All this is a recipe for disaster. We should have walked away hours ago, should be damning one of the most talented studios for making such a boring early game, a ponderously slow late game and an imbalanced PVP mode, and then wrapping it all up in poor social features. Instead, you will have to take our legendary Pulse Rifle from our cold, dead hands. In theory,  Destiny is terrible. In practice, it is a delight.

Much of that comes from the mechanics, which remind you just why Bungie has the pedigree it has. Every enemy in the game is different to fight, and fun with it, whether you’re weaving in and out of cover after a cowardly Dreg, chasing down a Wizard that’s backing off after you’ve destroyed its shield, or cursing your backwards walk speed as you unload clip after clip into a rapidly advancing Minotaur. Even the bosses, one hit killing bullet sponges that they are, have their own charm, the battles more enjoyable with each replay.

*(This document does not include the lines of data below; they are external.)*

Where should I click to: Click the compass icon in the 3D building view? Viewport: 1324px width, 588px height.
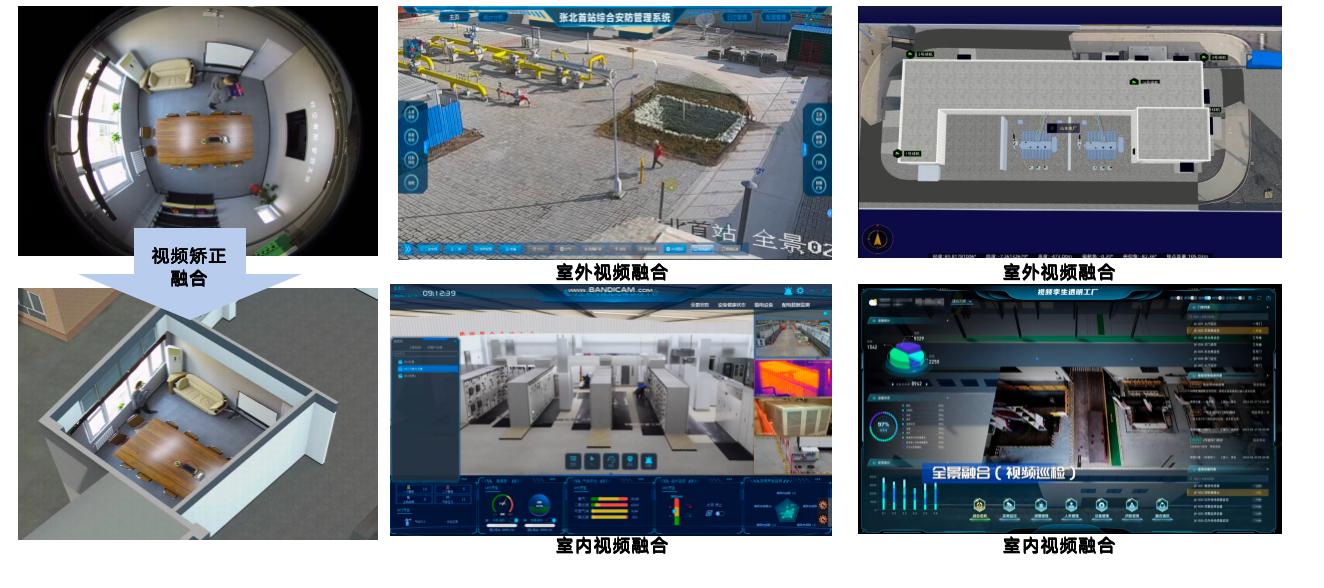click(x=879, y=239)
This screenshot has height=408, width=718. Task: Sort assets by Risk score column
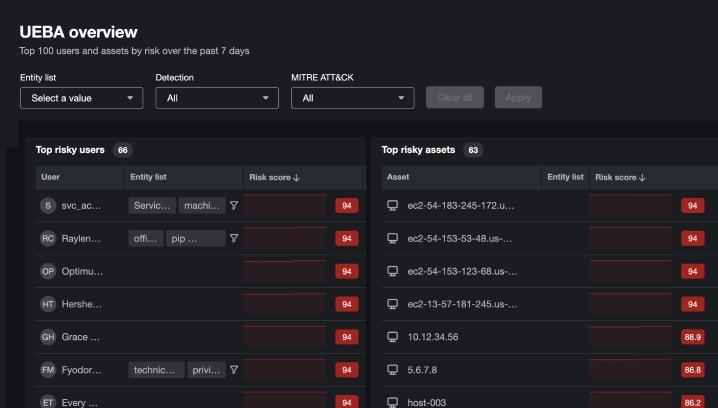click(620, 178)
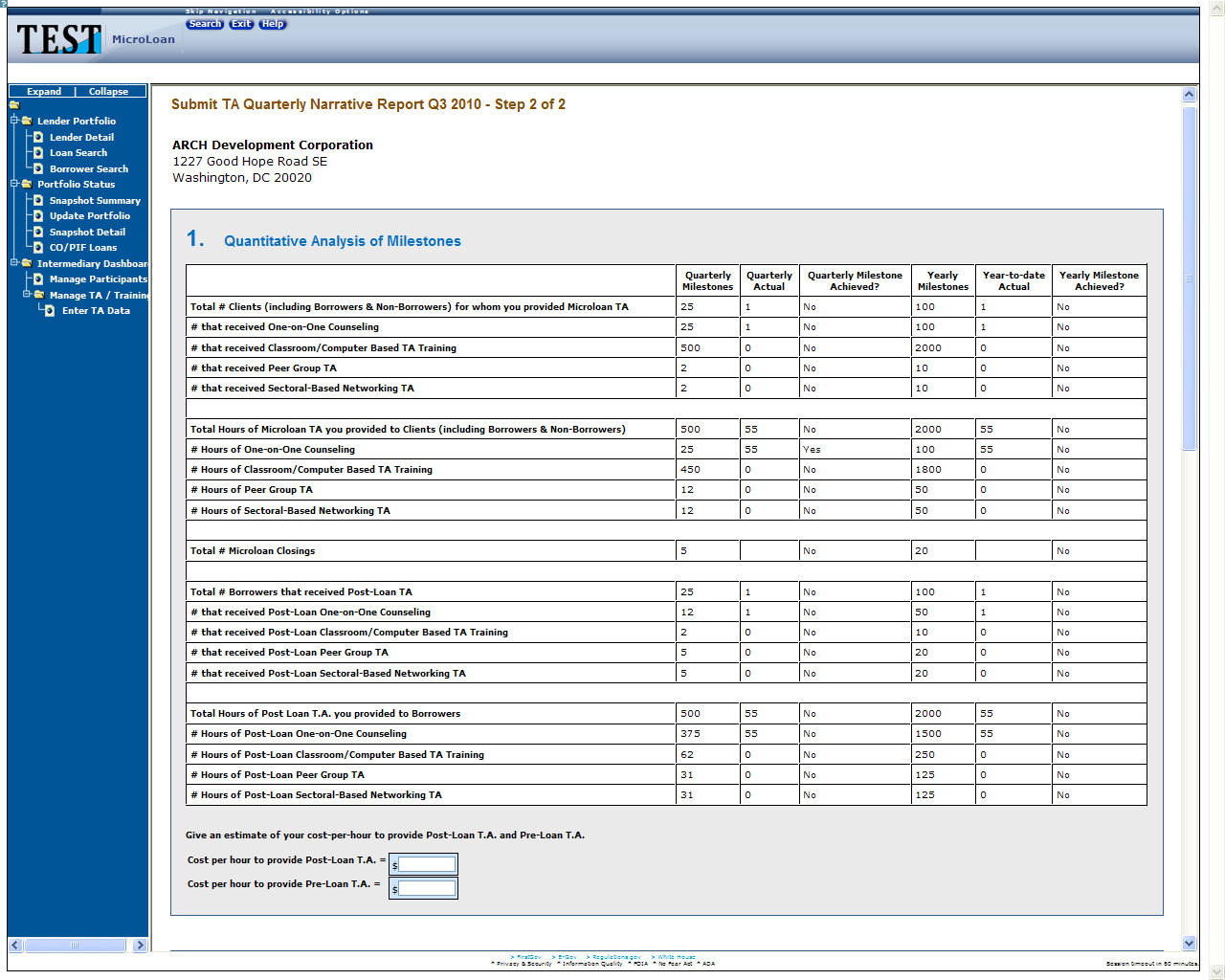1225x980 pixels.
Task: Click the Borrower Search page icon
Action: point(38,168)
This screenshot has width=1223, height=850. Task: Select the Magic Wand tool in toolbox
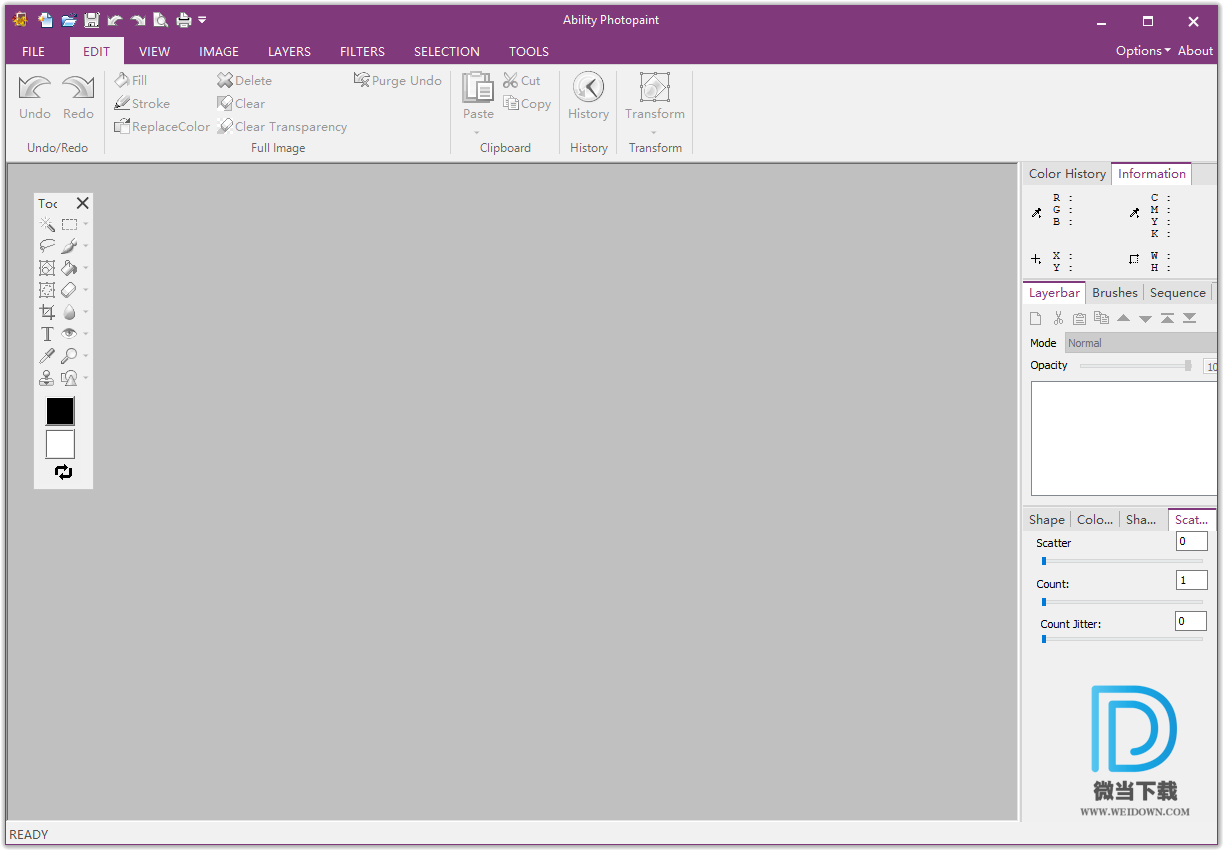[47, 225]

And don’t get us started on the raid. Vault Of Glass, available when you reach level 26, is like nothing else in the game, doubling the player count to six and requiring a level of teamwork that is quite unlike anything we have ever seen in a console shooter. There are elements here defined roles, multistage bosses, environmental puzzles that would have helped greatly earlier on. But in the thick of battle, with your shield long gone and ordnance raining around you, your downed teammates
urging you to keep your cool, it’s hard to care.
The Tower sits near the Traveler, the planet-sized enigma that protects Earth from attack and gives Guardians their powers. Teams that have completed the raid often pose for photos here sporting their new gear
Not making you care is what Destiny does best. Even in the worst sessions, where four hours have been traded for a pile of Relic Iron, an upgrade on a gun we rarely use and some low-level gear we immediately destroyed, there is a tangible sense of progress. The benefit of wrapping the game in so convoluted a framework is  that everything you do has a consequence, even if it’s miniscule in the grand scheme of things. You are always working towards something, and it’s always something
worth having. It is incredibly hard to put down.

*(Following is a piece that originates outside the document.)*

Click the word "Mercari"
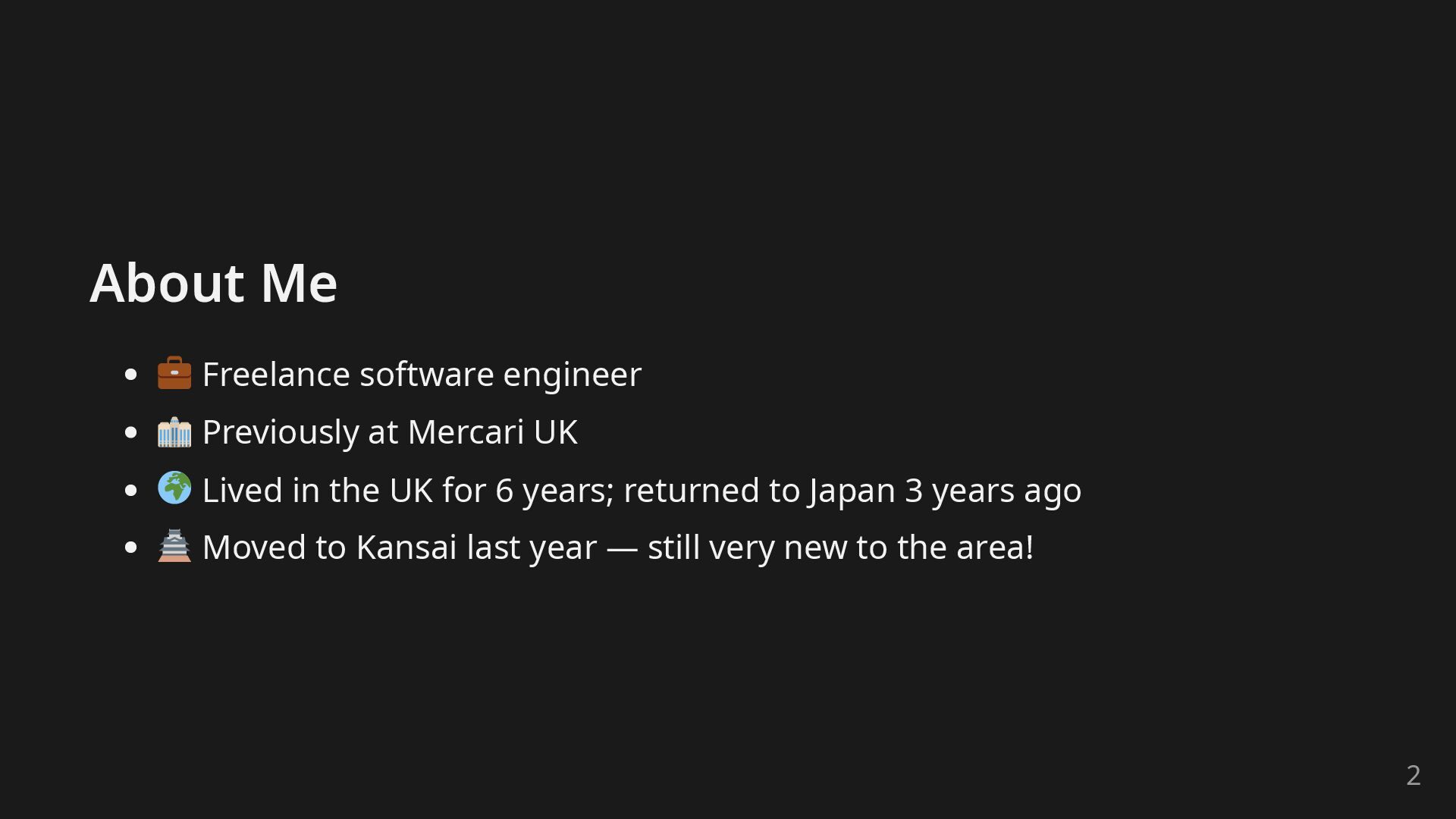Image resolution: width=1456 pixels, height=819 pixels. (x=466, y=432)
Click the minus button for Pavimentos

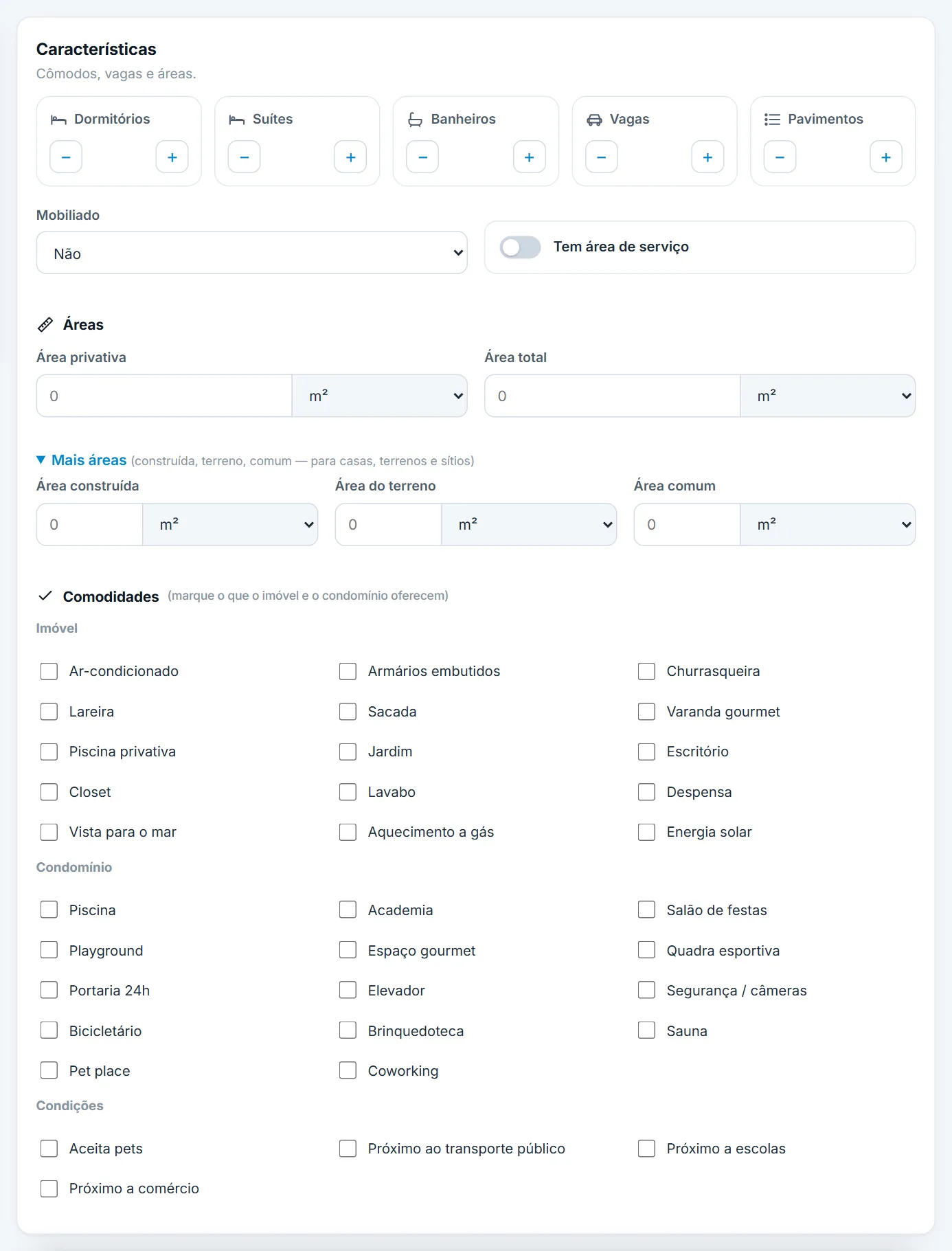point(780,157)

So Dinklage was right. Destiny is amazing. It’s amazing that one of the most respected studios in the world, with enormous amounts of money and time, could have made a game with so many needless issues. It’s amazing that a studio under contract to Activision Blizzard, the company that defined the MMOG with World Of Warcraft and the loot grind with Diablo, could have made a game that so often misunderstands both. Yet what is most amazing of all is that despite its litany of weird little problems, Destiny is fantastic, its combat up there with the very best, the thrilling rhythm of its battles still not fading the 30th time through, and it has no single systemic problem that is not fixable. This, as Activision is so fond of reminding us, is a decade long project. For all the problems with the game’s story, its structure and its pace, Bungie has nailed the mechanics at the first pass. The next nine years are going to be very intriguing indeed.

DAILY GRIND
Activision largely stood by while its rivals scrambled after the App Store gold rush, but it,  and Bungie, have clearly been paying attention: Destiny offers up daily and weekly challenges that echo the structure of a mobile game. Each day a selection of missions offer up extra XP, dollops of currency and the odd Ascendant upgrade material, while the Nightfall Strike offers those of level 28 and above an XP boost to everything they do until the weekly Tuesday reset. PVE and PVP modes and events, some of which add new rep bars and vendors, come in and out of rotation. Executives fret constantly about the second hand market, but this is the best incentive to keep the disc in the tray Activision has yet produced.